My overall feeling is that if you start with [computer] vision, right? Which is something that everyone is doing, everyone is watching, everyone is learning, everyone can understand that, right? So why are we taking people, exquisitely trained men and women of our military, and having them watch something boring all day? I know that sounds repetitive, but that’s literally what they do right? For hours and hours and hours.

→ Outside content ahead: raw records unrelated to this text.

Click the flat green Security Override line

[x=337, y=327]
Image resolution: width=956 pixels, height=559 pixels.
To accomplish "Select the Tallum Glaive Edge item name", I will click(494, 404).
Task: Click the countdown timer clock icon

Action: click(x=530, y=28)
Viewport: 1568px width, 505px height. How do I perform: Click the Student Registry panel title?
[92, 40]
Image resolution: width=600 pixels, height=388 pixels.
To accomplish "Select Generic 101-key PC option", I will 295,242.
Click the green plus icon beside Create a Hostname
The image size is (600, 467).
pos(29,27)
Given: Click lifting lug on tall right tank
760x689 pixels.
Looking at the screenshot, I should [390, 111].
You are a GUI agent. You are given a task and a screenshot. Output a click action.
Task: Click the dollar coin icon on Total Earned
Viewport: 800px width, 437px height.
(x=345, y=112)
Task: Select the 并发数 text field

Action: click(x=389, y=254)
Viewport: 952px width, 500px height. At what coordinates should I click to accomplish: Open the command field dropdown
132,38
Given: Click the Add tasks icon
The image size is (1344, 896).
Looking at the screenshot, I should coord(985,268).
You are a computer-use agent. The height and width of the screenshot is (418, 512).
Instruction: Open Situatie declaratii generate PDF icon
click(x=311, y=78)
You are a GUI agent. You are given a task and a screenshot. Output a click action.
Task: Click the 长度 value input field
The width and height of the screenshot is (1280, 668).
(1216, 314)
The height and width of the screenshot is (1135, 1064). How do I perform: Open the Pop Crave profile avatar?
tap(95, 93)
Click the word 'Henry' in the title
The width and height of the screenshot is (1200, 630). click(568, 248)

And the other activity, which I find very disturbing, is called, basically it’s called “turn and type.” They have two different screens. This system uses one dataset, this other one uses another dataset, and they have, again, soldiers taking the data from one screen and typing it into another because your systems aren’t interoperable. Again, these are straightforward problems. I know we want to talk about, the stuff that Andrew [Moore] talked about, the incredibly interesting stuff, but a lot of the gains here are making the existing folks just that much more effective. It’s all right in front of you.
Paul Scharre: When you are talk about that vision, are you seeing the senior department leaders that you interact with, that they’re starting to get it? They’re starting to see this is a key area to be ahead on.
Eric Schmidt: They are. Under [former Secretary of Defense] Ash Carter and now under [Secretary of Defense] Mattis, everybody kind of gets this. The problem is, everyone can understand something, but they cannot collectively act is the sort of the core governance problem. So you have to come up with ways for them to be able to get the resources and so forth. Now, if we were in a huge war with a major adversary, I’m sure the rules would be different, but right now the planning procedures and so forth in my view take too long. That’s why we in our recommendations we talked about embracing a culture of innovation, trying things, failing quick, all the standard Silicon Valley kind of things that people talk about. It will help if the military moves to cloud computing for much of its infrastructure. The DOD has just announced a major cloud computing initiative, which they’re very serious about, and I’m told that compared to other initiatives, the DOD is moving very, very quickly compared to many other things they are doing. My view is that it’s not fast enough, but I say that at Google too, so it’s okay.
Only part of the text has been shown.